Once upon a time in fandom there was a librarian from, I think, the midwest of America who became enchanted with the Harry Potter novels. His name was Steve Vander Ark.
Being a librarian, and therefore professionally versed in the organisation and presentation of information, he started compiling The Harry Potter Lexicon - in my view one of the most amazing fansites ever to hit the Potterverse.
It was an exhaustive attempt to analyse and understand all the miscellaneous and not-so-miscellaneous bits of information in the books - from characters and spells to teachers, the layout of Hogwarts School of Witchcraft and Wizardry, the rules of Quidditch and pupils and former pupils in each of the four houses.
It was a fascinating read in its own right and the definitive source of information for people trying to refresh their memories on important points, compile their own weird and wonderful theories, write fanfiction or just understand the books better. And Mr Vander Ark became a popular figure within Harry Potter fandom, being asked to speak at conventions and suchlike.
And then (like so much else in Harry Potter fandom, not to say Harry Potter canon) it all went horribly, hideously wrong.
After the publication of the seventh novel he signed up with a small publisher and announced his intention to bring out the Lexicon in book form. Warner Bros and JK Rowling took exception to this and issued a writ, on the basis that she wanted to produce an encyclopaedia of her own and this would interfere with it.
Thanks in no small part to some disastrous online interventions from the publisher in question, Steve Vander Ark didn’t get a lot of support from fandom. He was widely accused of getting what he damn well deserved (or maybe I was just seeing a particularly unpleasant strand of reaction). I think he was actually viewed as committing the cardinal sin of trying to profit from his and others’ fannish activity.
It’s been a long time since I had anything whatsoever to do with Harry Potter fandom - universally acknowledged these days as a magnet for some of the most peculiar and unpleasant people on the Internet, and that really is saying something. And I absolutely am not interested in arguing the toss about this issue.
But my personal opinion, for what little that is worth in this Internet age, is that the vast amount of original research and critical analysis that went into compiling the Lexicon made it a work in its own right and not just a derivative one. And that, if Rowling won, the precedent set would be horrible.
And I also think she can probably hold her own in the encyclopaedia-selling stakes. Your opinion, naturally, may differ. Wouldn’t life be boring if we all thought the same things?
I am also grateful to Steve Vander Ark and his team for the hours of enjoyment that I had browsing the Lexicon in those long, barren periods between new books - at the point when I cared about filling those long, barren periods between new books.
(Full disclosure moment: my enjoyment of the entire series which had been slowly draining away ever since the publication of Harry Potter and the Goblet of Fire finally dried up completely after a single reading of Harry Potter and the Half-blood Prince and I have never even felt the urge to pick up the final one to see what happened.)

__Data lines__:
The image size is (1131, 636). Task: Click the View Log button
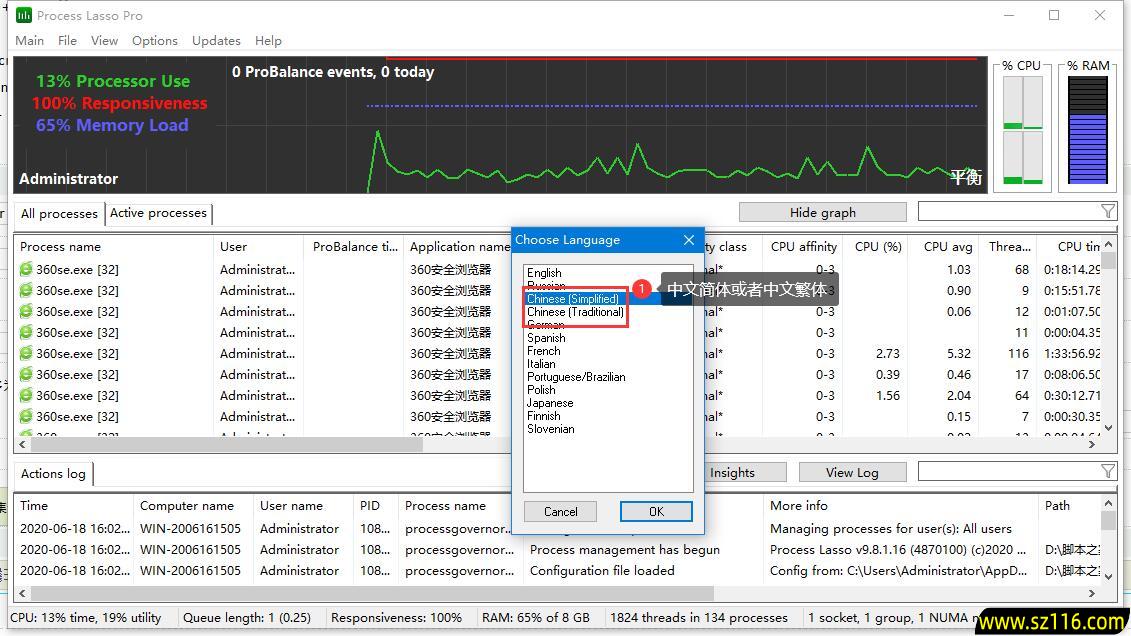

__Tasks to carry out__:
1. Answer these questions using the post about the Harry Potter Lexicon:
(a) What was Steve Vander Ark's profession?
(b) Who issued a writ over the plan to publish the Lexicon in book form?
(c) After a single reading of which novel did the writer's enjoyment of the series dry up completely?
2. Write the next part of the post about the Harry Potter Lexicon, picking up after its final paragraph.

__Task responses__:
1.
(a) He was a librarian.
(b) Warner Bros and JK Rowling.
(c) Harry Potter and the Half-blood Prince.

2.
I was, however, still very interested to read this article in Slate for the issues it raises about the extent of authorial power and influence:
J.K. Rowling’s Dark Mark: why she should lose her copyright lawsuit against the Harry Potter Lexicon
Rowling is overstepping her bounds. She has confused the adaptations of a work, which she does own, with discussion of her work, which she doesn’t. Rowling owns both the original works themselves and any effort to adapt her book or characters to other media—films, computer games, and so on. Textually, the law gives her sway over any form in which her work may be “recast, transformed, or adapted.” But she does not own discussion of her work—book reviews, literary criticism, or the fan guides that she’s suing. The law has never allowed authors to exercise that much control over public discussion of their creations.
Unlike a Potter film or computer game, the authors of the Lexicon encyclopedia are not simply moving Potter to another medium. Their purpose, rather, is providing a reference guide with description and discussion, rather like a very long and detailed book review. Such guides have been around forever—centuries if you count the Bible, and more recently for complex works like the writings of Jorge Borges or The Lord of the Rings. As long as a guide does not copy the original work verbatim, it falls outside the category of “adaptation.” And that’s why it is largely unnecessary to discuss the more complex copyright doctrine of “fair use.” Rowling’s rights over the guide don’t exist to begin with, so we don’t need to go there.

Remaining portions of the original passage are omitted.